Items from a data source

______________________________

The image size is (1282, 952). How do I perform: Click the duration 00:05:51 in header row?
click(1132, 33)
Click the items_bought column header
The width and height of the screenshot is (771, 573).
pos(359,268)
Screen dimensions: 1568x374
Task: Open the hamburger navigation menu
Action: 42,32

______________________________

▸ **WORK TO BE COMPLETED**:
Give the entries again in full, exactly as they are written.

▸ **TASK SOLUTION**:
The image size is (1282, 952). How do I perform: Click the duration 00:05:51 in header row?
click(1132, 33)
Click the items_bought column header
The width and height of the screenshot is (771, 573).
pos(359,268)
Screen dimensions: 1568x374
Task: Open the hamburger navigation menu
Action: 42,32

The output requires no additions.